> _WRITTEN TASK A_:
In the records, substitute "position" for "coordinates" in the lines from the one with "This screenshot has height=730, width=577." to the one with "[x=275, y=254]", and change nothing else. Give only those lines, without the pictures.

However, as Tang notes, as stated, his version of indicator reliabilism  faces a problem. Suppose I am presented with an empty urn. I watch as it is filled with 100 balls, numbered 1 to 100, half of which are white, and half of which are black. I shake the urn vigorously and extract a ball. It's number 73 and it's white. I look at its colour and the numeral printed on it. I have a visual experience of a white ball with '73' on it. On the basis of my visual experience of the numeral alone, I assign credence 0.5 to the proposition that ball 73 is white. According to Wang's first version of indicator reliabilism for justified credence, my credence is justified. My ground is the visual experience of the number on the ball; I have that ground; I base my credence on that ground; and the objective probability that ball 73 is white given that I have a visual experience of the numeral '73' printed on it is 50% -- after all, half the balls are white. Of course, the problem is that I have not used my total evidence -- or, in the language of grounds, I have not based my belief on my most inclusive ground. I had the visual experience of the numeral on the ball as a ground; but I also had the visual experience of the numeral on the ball and the colour of the ball as a ground. The resulting credence is unjustified because the objective probability that ball 73 is white given I have the more inclusive ground is not 0.5 -- it is close to 1, since my visual system is so reliable. This leads Tang to amend his account of justified credence as follows:

Tang's Indicator Reliabilism for Justified Credence  A credence of $x$ in $X$ by an agent $S$ is justified iff
(TIC1) $S$ has ground $g$;
(TIC2) the credence $x$ in $X$ by $S$ is based on ground $g$;
(TIC3) the objective probability of $X$ given that the agent has ground $g$ approximates or equals $x$ -- that is, $P(X | \mbox{$S$ has $g$}) \approx x$;
(TIC4) there is no more inclusive ground $g'$ such that (i) $S$ has $g'$ and (ii) the objective probability of $X$ given that the agent has ground $g'$ does not equal or approximate $x$ -- that is, $P(X | \mbox{$S$ has $g'$}) \not \approx x$.

This, then, is Tang's version of indicator reliabilism for justified credences.

Same mountain, different routes


Thus, we have now seen Dunn's process reliabilism and Tang's indicator reliabilism for justified credences. Is either correct? If so, which? In one sense, both are correct; in another, neither is. Less mysteriously: as we will see in this section, Dunn's process reliablism and Tang's indicator reliabilism are extensionally equivalent -- that is, the same credences are justified on both. What's more, as we will see in the final section, both are extensionally equivalent to the correct account of justified credence, which is thus a version of both process  and indicator reliabilism. However, while they get the extension right, they do so for the wrong reasons. A justified credence is not justified because it is formed by a well calibrated process; and it is not justified because it matches the objective chance given its grounds. Thus, Dunn and Tang delimit the correct extension, but they use the wrong intension. In the final section of this post, I will offer what I take to be the correct intension. But first, let's see why it is that the routes that Dunn and Tang take lead them both to the top of the same mountain.

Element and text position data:

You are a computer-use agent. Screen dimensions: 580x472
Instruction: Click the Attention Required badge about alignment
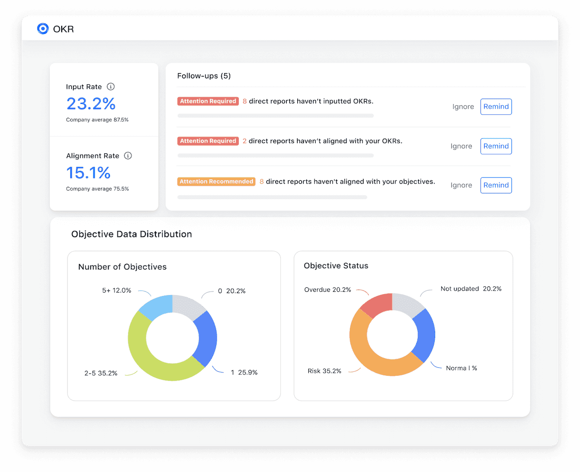click(x=208, y=141)
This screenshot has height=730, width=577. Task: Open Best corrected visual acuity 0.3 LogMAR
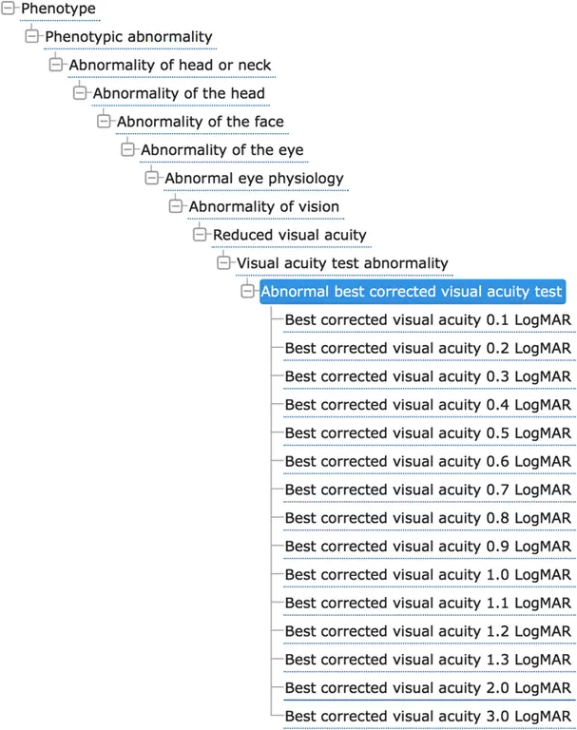(x=428, y=376)
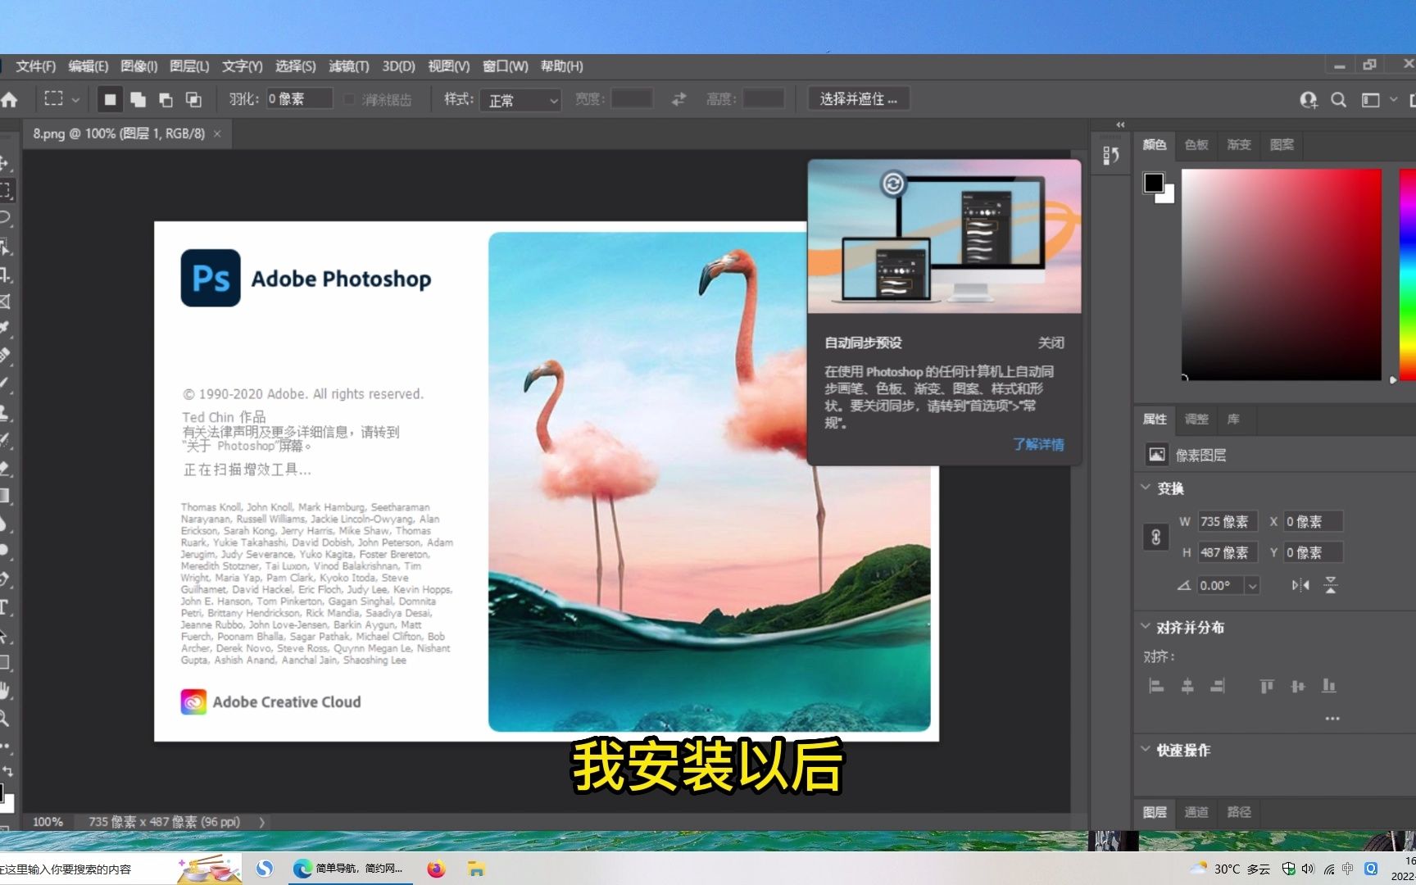Enable the 消除锯齿 anti-alias checkbox
The height and width of the screenshot is (885, 1416).
pos(350,98)
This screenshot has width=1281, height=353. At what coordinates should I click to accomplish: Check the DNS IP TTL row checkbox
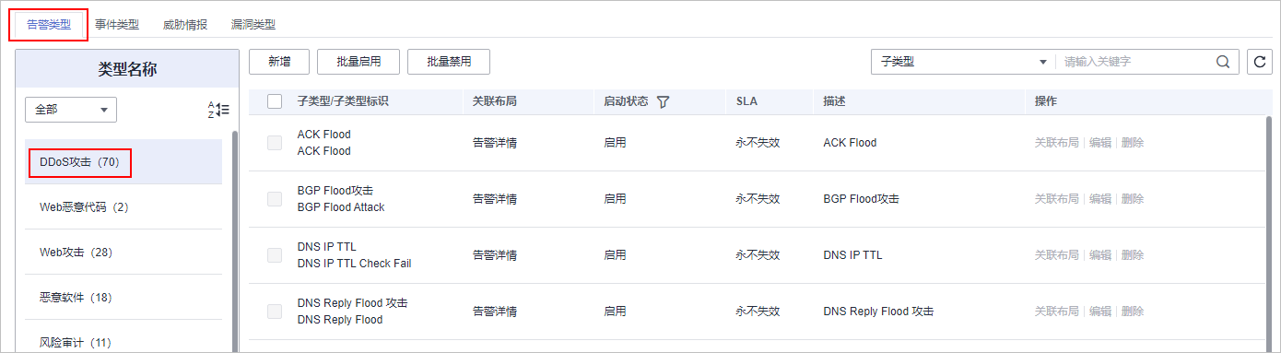[x=275, y=254]
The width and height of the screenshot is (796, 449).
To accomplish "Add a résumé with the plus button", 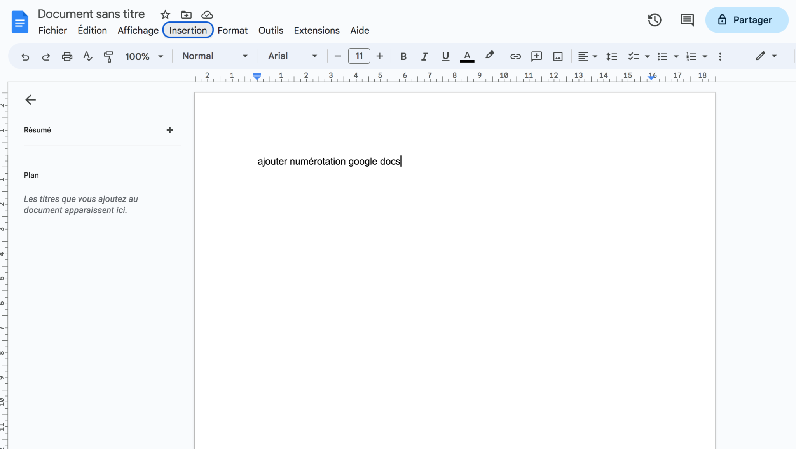I will point(170,130).
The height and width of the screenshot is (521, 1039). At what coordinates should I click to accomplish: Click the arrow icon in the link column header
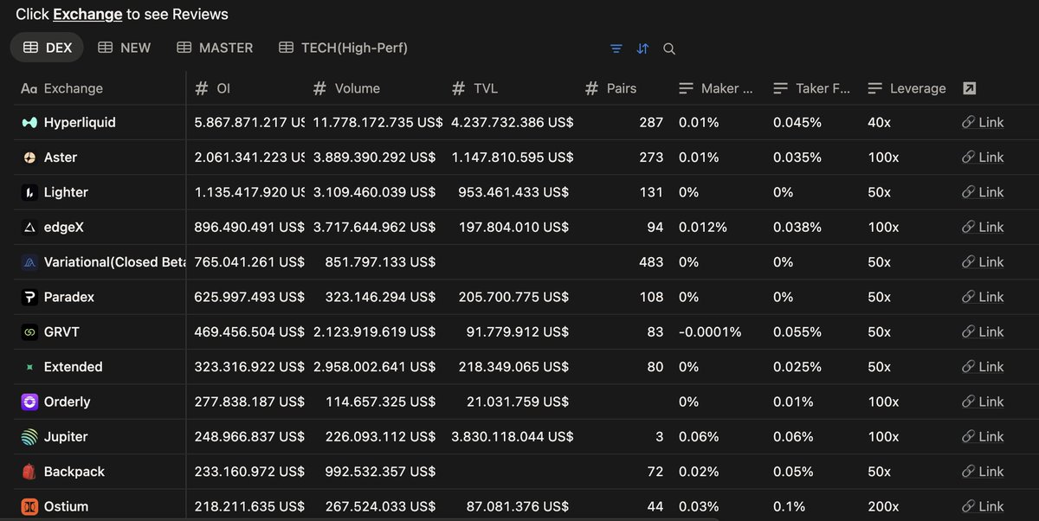tap(970, 88)
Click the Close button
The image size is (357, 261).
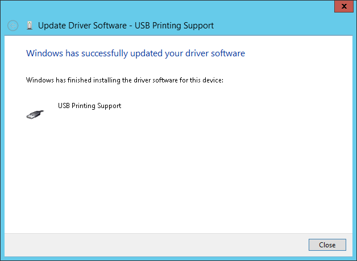click(x=327, y=245)
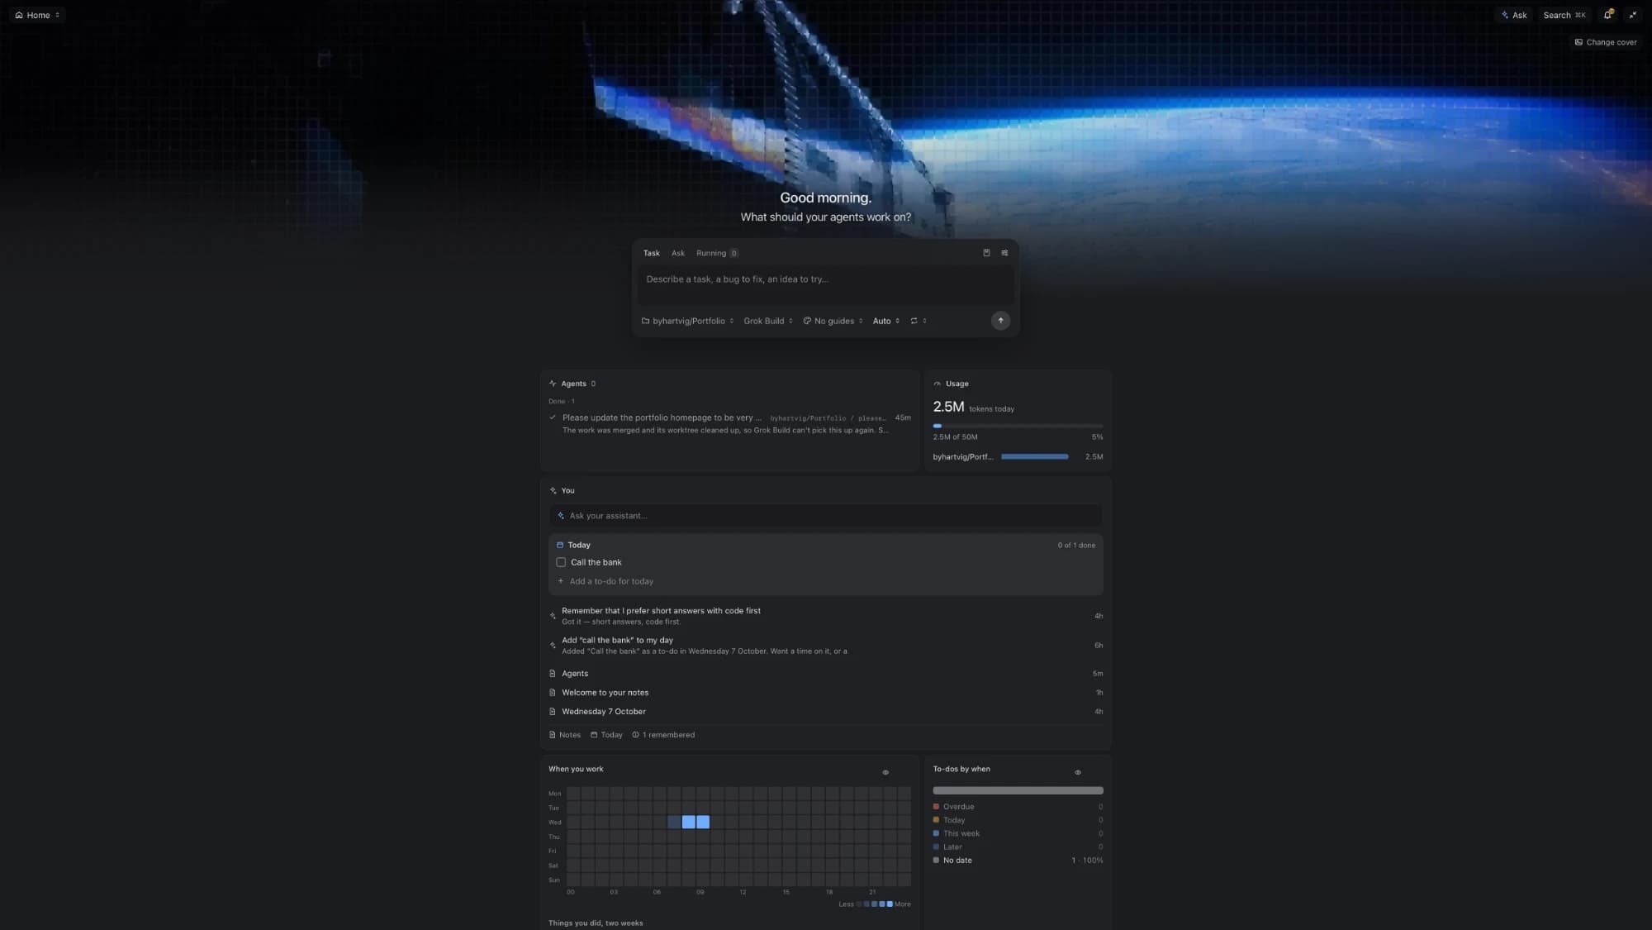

> _WRITTEN TASK B_:
Transcribe the passage on reliabilism from "Tang's Indicator Reliabilism for Justified Credence  A" to "of indicator reliabilism for justified credences.".

> _TASK RESPONSE A_:
This screenshot has height=730, width=577. Task: Open Best corrected visual acuity 0.3 LogMAR
(x=428, y=376)
Enable the 消除锯齿 anti-alias checkbox
The height and width of the screenshot is (885, 1416).
pos(350,98)
This screenshot has width=1281, height=353. At what position should I click to accomplish: Check the DNS IP TTL row checkbox
[x=275, y=254]

> _TASK RESPONSE B_:
Tang's Indicator Reliabilism for Justified Credence  A credence of $x$ in $X$ by an agent $S$ is justified iff
(TIC1) $S$ has ground $g$;
(TIC2) the credence $x$ in $X$ by $S$ is based on ground $g$;
(TIC3) the objective probability of $X$ given that the agent has ground $g$ approximates or equals $x$ -- that is, $P(X | \mbox{$S$ has $g$}) \approx x$;
(TIC4) there is no more inclusive ground $g'$ such that (i) $S$ has $g'$ and (ii) the objective probability of $X$ given that the agent has ground $g'$ does not equal or approximate $x$ -- that is, $P(X | \mbox{$S$ has $g'$}) \not \approx x$.

This, then, is Tang's version of indicator reliabilism for justified credences.